Work instructions » Update the lines between the one holding "Where should I" and the end of the records, inclusive, replacing "Dimensions" with "Orientation" and leaving everything else as it is. Omit the pictures from your answer.

Data provided »
##########

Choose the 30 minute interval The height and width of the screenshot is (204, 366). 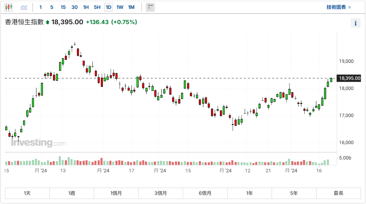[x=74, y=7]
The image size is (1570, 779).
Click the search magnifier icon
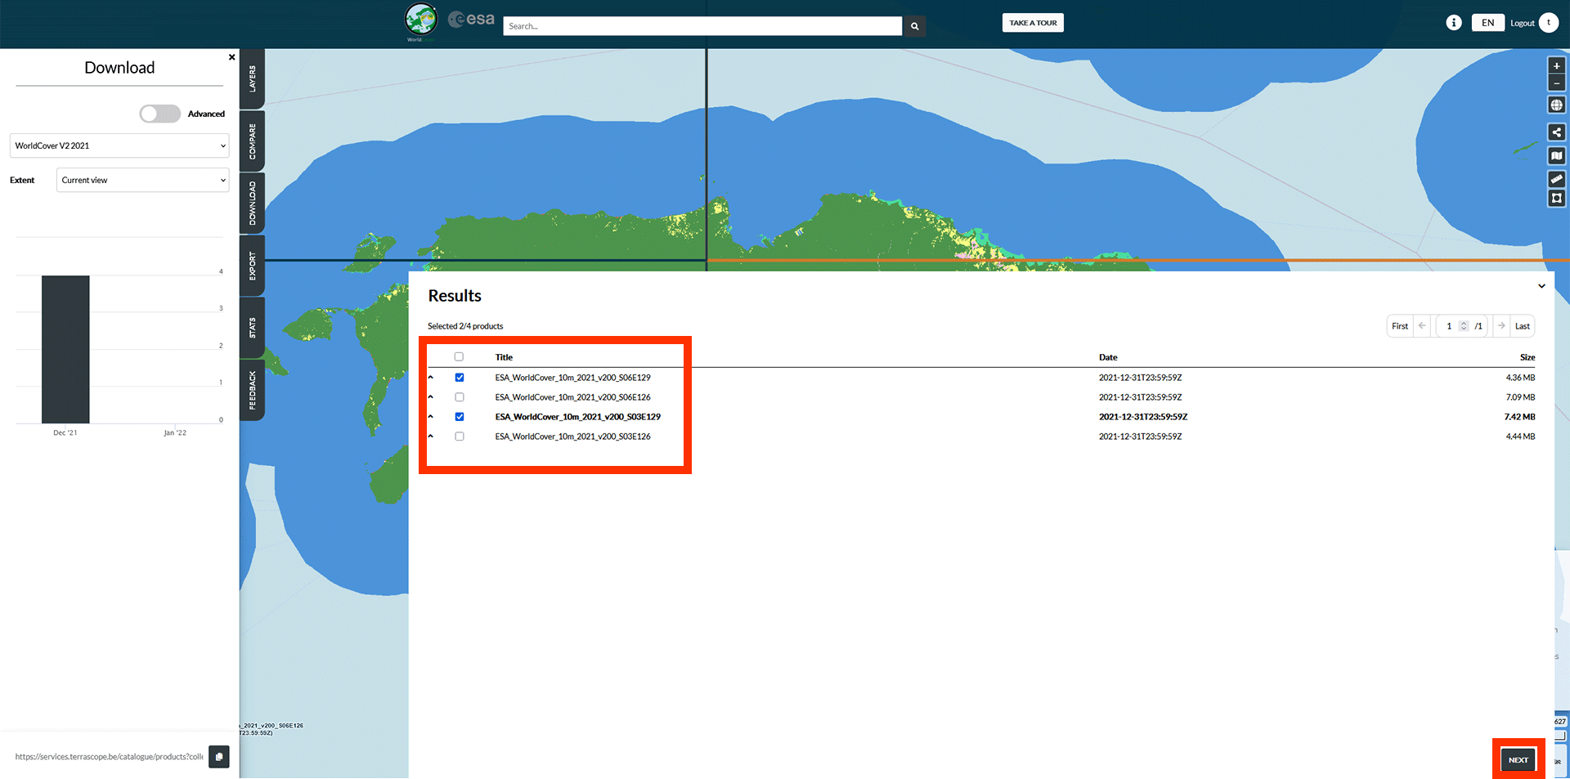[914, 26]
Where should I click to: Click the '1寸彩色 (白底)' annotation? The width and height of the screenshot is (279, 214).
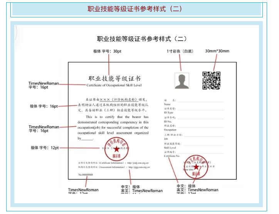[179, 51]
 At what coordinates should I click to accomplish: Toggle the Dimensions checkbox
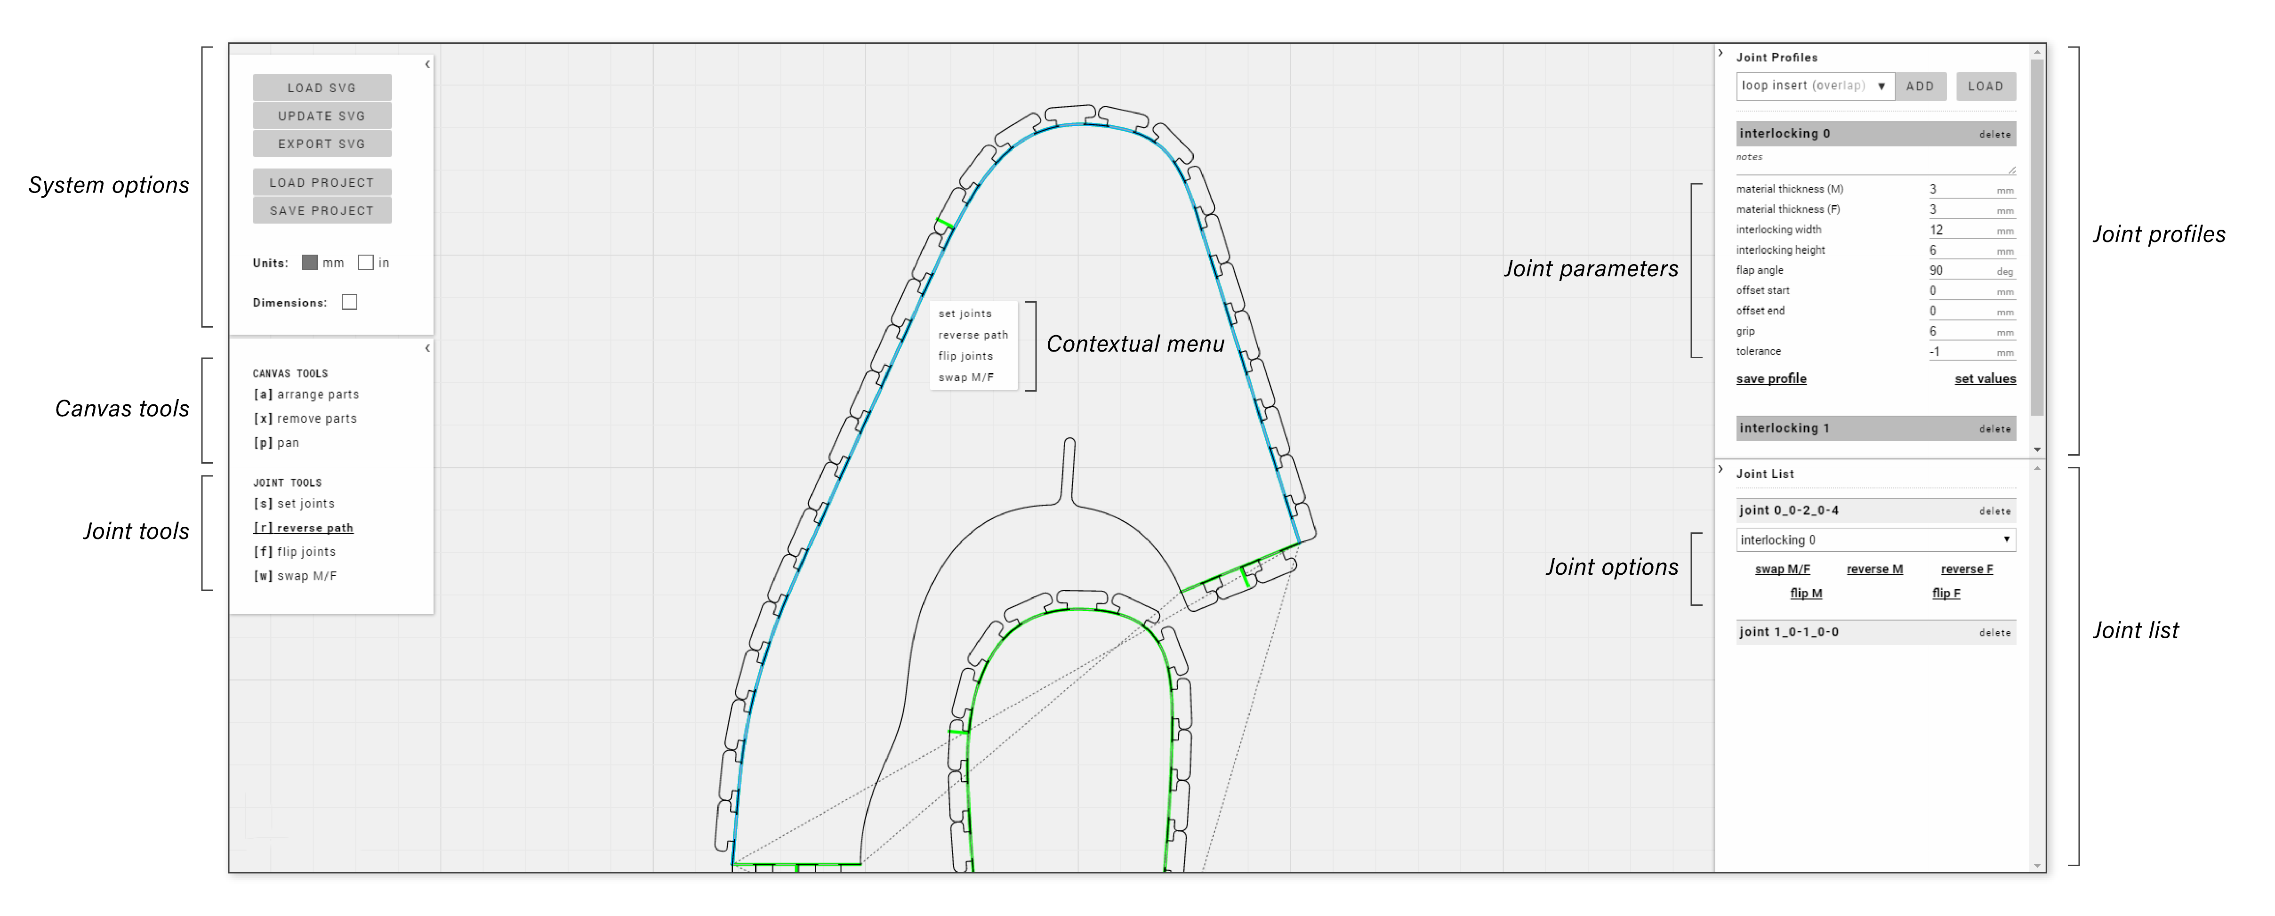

##########

Solution for this problem »
Where should I click to: Click the '1寸彩色 (白底)' annotation? The width and height of the screenshot is (279, 214).
[179, 51]
 At what coordinates should I click to accomplish: Toggle the Orientation checkbox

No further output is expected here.